**提示本文:**
━━━━━━━━━━
【モース硬度】ガラスコーティングの硬度について現役コーティングプロが徹底解説
鉛筆の芯のようにガラスコーティングにも硬度が存在するのはご存じでしょうか。
ここでの硬度とは、「傷つきにくさ」「変形しにくさ」を表しています。
コーティング業界では主に二つの尺度で硬度を表していますが、これらを混同してしまう方が非常に多く見られます。
このコラムではコーティングにおける硬度の単位、尺度や、硬度に対する正しい知識について詳しく触れていき、皆さんが誤った製品を選ばないようにお手伝いできればと思います。
また、コーティングの硬度を深く知っておくことで、自分の愛車に本当に合うコーティング選びの基準にもなりますので、最後までお付き合いいただけると幸いです。
硬度の尺度の話
上でも簡単に触れましたが、業界で使われている単位は主に二つ。
「鉛筆硬度」と「モース硬度」です。
この二つはどちらも引っ搔いた時の傷のつきにくさを表しています。
通常、樹脂やプラスチック、一般塗装の硬度やひっかき傷耐性を図る際には柔らかいものから硬いものまで幅広く計測できる「鉛筆硬度」を用いるケースが多いですが、ガラスコーティングを取り扱う業者の間では「モース硬度」を用いることがほとんどです。
ここ数年、ガラスコーティングの硬度でも鉛筆硬度を使うケースが出てきているので、間違えないように下でそれぞれの特徴について説明していきます。
鉛筆硬度
数字の後ろにアルファベットの「H」がついているのが特徴です。
名前の通り鉛筆と同じ表記ですね。
日本コーティング協会の定めた基準では、ガラスコーティングで使用される鉛筆硬度の限界硬度は9Hとされており、これ以上の硬度を持たせることは理論的に不可能とされています。
市場に出回っている9H以上の硬度を謳っている製品があれば、明確な基準のもとに記載されているわけではないので気をつけましょう。
モース硬度
ガラスコーティングの硬度として使われやすいのがこのモース硬度。
モース硬度と鉛筆硬度の関係を図式化したものを見てみましょう。
お分かりいただけるかと思いますが、モース硬度2~6の間に、鉛筆硬度H~9Hがおさまってしまいます。
鉛筆硬度で一番硬い9Hが、モース硬度の6程度の硬さしかないのです。
一般的なガラスコーティングの硬度
ガラスコーティングは鉛筆硬度で2H~9Hとなるのが一般的です。
しかし、この硬度はガラスコーティング単体でのものです。
塗装に塗布したガラスコーティングの厚みは極めて薄く、最も厚いものでも1μm(1mmの1,000分の1)程度です。
髪の毛の太さが50~100μmですから、どれほど薄いかご理解いただけるかと思います。
これほどの薄さで高い硬度を保つのは無理があります。
先ほどの画像の中で、ガラスコーティングがモース硬度で2.5~4.5となっているのはこのためです。
あまりにも硬度を上げてしまうと基材の熱による伸縮に耐えられなくなり、割れてしまったり剥離を引き起こす原因になってしまいますからね。
セラミックコーティングの硬度
セラミックコーティングとは、日本国内においてはガラスコーティングの上位互換として認識されていますが、含有物質はガラスコーティングのそれと変わりはありません。
━━━━━━━━━━
**提示データ:**

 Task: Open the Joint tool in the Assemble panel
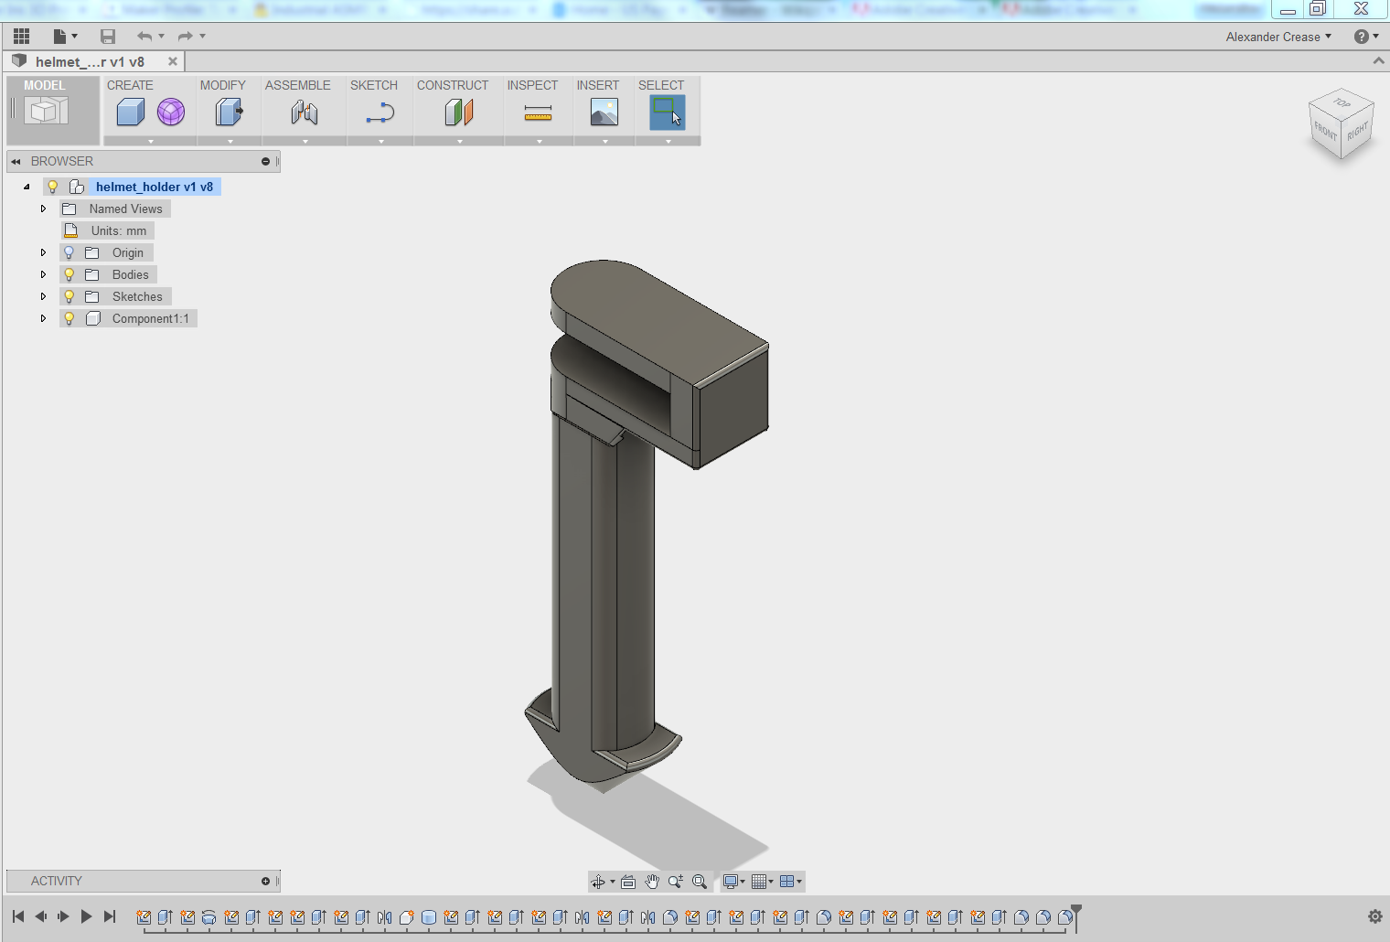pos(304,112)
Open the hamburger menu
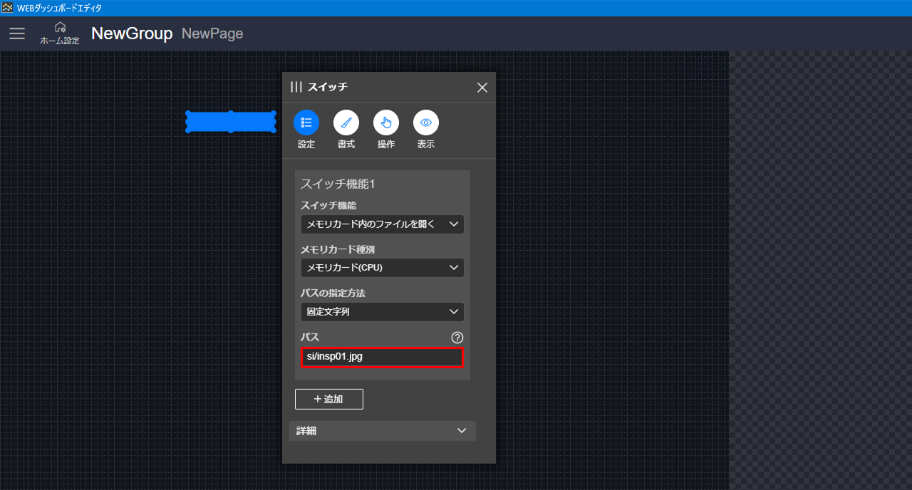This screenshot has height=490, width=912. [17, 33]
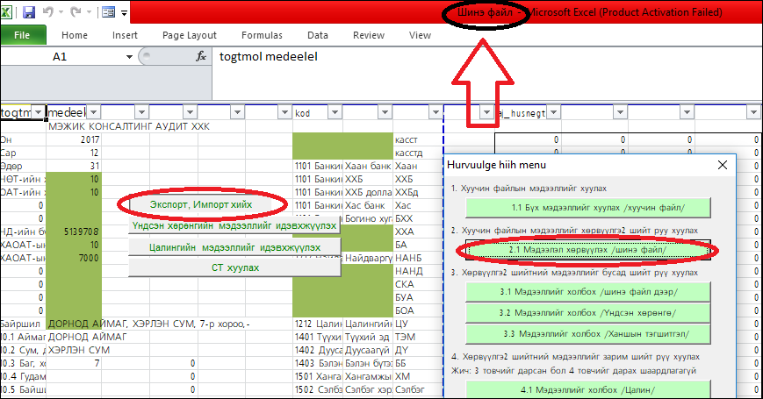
━━━━━━━━━━
**課題:**
ガラスコーティングの硬度に関する提示本文によると、塗装に塗布したガラスコーティングがモース硬度で2.5~4.5とされるのはなぜか。1~3文で説明せよ。

**回答:**
塗装に塗布したガラスコーティングは厚みが極めて薄く、最も厚いものでも1μm程度しかない。これほどの薄さで高い硬度を保つのには無理があるためである。